| TASK DETAILS |
Copy the items below word for word, beginning at the line that contains "1200x966 pixels." and continuing through the final line of the items, with nothing else.
>> start
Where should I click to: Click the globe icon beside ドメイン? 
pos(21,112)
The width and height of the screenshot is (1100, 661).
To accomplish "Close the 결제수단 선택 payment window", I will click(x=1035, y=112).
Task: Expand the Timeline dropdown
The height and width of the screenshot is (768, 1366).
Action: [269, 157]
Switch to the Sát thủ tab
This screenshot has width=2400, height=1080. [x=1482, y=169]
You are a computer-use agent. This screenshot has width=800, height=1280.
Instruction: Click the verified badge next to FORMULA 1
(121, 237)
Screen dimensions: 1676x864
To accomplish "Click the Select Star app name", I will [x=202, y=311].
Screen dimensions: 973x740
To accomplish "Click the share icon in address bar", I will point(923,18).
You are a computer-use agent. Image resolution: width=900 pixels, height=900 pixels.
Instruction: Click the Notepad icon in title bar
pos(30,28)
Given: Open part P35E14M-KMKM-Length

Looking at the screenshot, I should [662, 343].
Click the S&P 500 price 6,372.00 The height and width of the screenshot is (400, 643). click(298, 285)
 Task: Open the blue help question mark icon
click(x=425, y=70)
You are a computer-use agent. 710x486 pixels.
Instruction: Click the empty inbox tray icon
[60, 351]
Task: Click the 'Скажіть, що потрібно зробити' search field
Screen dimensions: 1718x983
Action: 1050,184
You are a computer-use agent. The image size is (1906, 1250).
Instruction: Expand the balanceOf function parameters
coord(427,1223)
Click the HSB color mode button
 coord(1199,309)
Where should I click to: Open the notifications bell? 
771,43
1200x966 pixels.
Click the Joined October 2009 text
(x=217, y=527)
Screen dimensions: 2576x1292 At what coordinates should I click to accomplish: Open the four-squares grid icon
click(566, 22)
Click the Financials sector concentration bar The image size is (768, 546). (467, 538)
>> end
| SOLUTION TO THIS PROBLEM |
1200x966 pixels.
Click the Joined October 2009 text
(x=217, y=527)
Screen dimensions: 2576x1292 At what coordinates should I click to accomplish: Open the four-squares grid icon
click(566, 22)
Click the Financials sector concentration bar The image size is (768, 546). (467, 538)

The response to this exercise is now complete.